There aren't even any rival gangs trying to expand on the same turf. You're on your own, and the only persistent threat comes from your wanted level. This rises whenever you do something shady - especially anything violent - and should it reach five stars, an investigation is triggered. At this point you can bribe the detectives for a stupidly small amount, frame another business for your crimes, or attempt to steal the evidence against you.
Wherever you turn, there are features that run into an inexplicable dead end as the game shuts off interesting avenues for no apparent reason. Nowhere is this more evident than in the laughably titled "Sandbox" mode. With all gameplay objectives removed, the game is literally lifeless - a paper-thin fake city block where the only thing to do is buy every building and amass huge sums of money. Unless you play like an absolute idiot, it very quickly becomes a game that essentially plays itself. You actually have to provoke the game to act against you in order to get any challenge.
All of this pales alongside the sheer horror that is the game's combat, however. As you progress through the story, you'll be forced into situations where you have to fight other gangsters or cops. Here the game shifts into a rudimentary XCOM-style turn-based system, in which you use movement and action points to navigate around and shoot the other guys.

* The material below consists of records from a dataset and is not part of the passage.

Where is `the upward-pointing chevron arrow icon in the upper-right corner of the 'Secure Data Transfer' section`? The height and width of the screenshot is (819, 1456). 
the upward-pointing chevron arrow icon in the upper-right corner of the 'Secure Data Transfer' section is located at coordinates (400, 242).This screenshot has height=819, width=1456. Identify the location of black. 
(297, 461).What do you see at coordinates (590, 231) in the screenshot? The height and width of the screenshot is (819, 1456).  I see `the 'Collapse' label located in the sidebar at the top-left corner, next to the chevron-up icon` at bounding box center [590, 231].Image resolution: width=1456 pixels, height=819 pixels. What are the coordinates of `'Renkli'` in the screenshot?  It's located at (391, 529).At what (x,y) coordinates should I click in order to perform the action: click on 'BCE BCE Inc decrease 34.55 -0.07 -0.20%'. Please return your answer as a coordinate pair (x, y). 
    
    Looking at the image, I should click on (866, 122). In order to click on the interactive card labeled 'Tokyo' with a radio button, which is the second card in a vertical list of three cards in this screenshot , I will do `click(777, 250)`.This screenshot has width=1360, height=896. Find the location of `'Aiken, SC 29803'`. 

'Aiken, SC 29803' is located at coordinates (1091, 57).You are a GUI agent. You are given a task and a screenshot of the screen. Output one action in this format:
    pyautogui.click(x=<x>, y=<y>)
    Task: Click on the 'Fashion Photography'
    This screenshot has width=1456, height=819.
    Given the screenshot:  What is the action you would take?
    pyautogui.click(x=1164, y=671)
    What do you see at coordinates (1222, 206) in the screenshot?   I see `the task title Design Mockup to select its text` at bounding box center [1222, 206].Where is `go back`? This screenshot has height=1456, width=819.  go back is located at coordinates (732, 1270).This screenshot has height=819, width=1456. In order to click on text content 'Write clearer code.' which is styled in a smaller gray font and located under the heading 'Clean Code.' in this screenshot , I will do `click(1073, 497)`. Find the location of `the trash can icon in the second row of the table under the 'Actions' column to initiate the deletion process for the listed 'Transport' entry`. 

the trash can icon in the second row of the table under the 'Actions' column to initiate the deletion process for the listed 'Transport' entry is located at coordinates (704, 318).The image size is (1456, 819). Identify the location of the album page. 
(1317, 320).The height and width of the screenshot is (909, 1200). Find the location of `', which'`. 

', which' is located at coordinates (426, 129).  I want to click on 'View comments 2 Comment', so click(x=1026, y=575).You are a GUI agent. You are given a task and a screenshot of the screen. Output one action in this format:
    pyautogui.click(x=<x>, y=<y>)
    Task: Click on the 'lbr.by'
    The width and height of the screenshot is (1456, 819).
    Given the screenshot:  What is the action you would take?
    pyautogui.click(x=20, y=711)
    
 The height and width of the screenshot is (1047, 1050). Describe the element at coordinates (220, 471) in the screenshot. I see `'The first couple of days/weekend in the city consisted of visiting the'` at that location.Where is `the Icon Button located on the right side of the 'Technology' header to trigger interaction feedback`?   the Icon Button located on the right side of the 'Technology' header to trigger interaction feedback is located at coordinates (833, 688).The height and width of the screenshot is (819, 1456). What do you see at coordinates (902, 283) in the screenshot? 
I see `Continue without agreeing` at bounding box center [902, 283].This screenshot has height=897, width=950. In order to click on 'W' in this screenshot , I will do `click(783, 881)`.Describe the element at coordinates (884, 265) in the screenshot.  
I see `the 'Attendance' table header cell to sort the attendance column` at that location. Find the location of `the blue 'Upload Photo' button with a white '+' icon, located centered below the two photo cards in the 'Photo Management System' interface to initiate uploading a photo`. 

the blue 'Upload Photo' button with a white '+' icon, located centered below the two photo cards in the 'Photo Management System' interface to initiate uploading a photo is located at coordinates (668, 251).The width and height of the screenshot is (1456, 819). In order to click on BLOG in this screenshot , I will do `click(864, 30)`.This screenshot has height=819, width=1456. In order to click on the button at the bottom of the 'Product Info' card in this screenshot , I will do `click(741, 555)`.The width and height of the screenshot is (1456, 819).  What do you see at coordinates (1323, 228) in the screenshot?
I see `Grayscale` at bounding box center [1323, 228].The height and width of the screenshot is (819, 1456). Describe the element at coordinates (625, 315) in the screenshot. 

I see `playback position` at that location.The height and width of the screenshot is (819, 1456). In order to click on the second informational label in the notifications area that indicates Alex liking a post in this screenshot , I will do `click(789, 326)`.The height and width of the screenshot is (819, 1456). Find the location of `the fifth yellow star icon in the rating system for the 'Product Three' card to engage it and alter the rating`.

It's terrible. Oh, sweet Jesus, it's terrible. Not amusing low budget wonkiness. Just straight-up terrible gameplay.
Where to begin? How about the poorly tuned dice-rolling system that means a character can unload a shotgun into someone standing right next to them and miss completely? How about the utterly random cover system that only allows you to be protected in very specific spots but then places those spots in illogical places? One side of a crate offers cover, the other side may not. Often, the side that offers cover is the side actually facing the enemy.
That's assuming the cover works at all. More often than not, enemies shoot you through walls regardless of whether you're in cover or not. Victory in these combat scenarios is only partly down to skill, and relies far too much on the random chance that the game's idiotic quirks will work in your favour and not against you.
It's saying something that whenever the option came up to choose a combat engagement or pay some steep financial penalty to get out of it, I gladly handed over the virtual dollars. That's not how gangsters are supposed to work.
As a final cruel twist of the knife, the game's multiplayer mode simply consists of four fixed combat scenarios - two competitive, two co-operative. If you harboured dreams of battling your friends for control of a city, look elsewhere.
In its own way, Omerta is as disappointing to me as whatever blockbuster failed to live up to your expectations. There's potential here, and the moments when the game comes close to realising this potential are perhaps the cruellest. These moments come when a campaign map offers enough leeway for you to actually engage with its systems and build a self-contained empire. The need to distinguish between dirty money and clean income hints at depths that never appear. Then that mission ends, you're dumped on a new map, all benefits of your previous success magically erased as you start over from scratch again.
I'd gladly suffer through Omerta's jittery animations, its frankly bizarre accents and its crudely looped music cues if there was an actual game inside. There isn't. There's a wisp of a resource management sim that crumbles to dust long before the elongated story mode grinds to a halt, and turn-based combat that ranks among the worst the genre has ever seen. Sorry, Haemimont. On this one, you sleep with the fishes.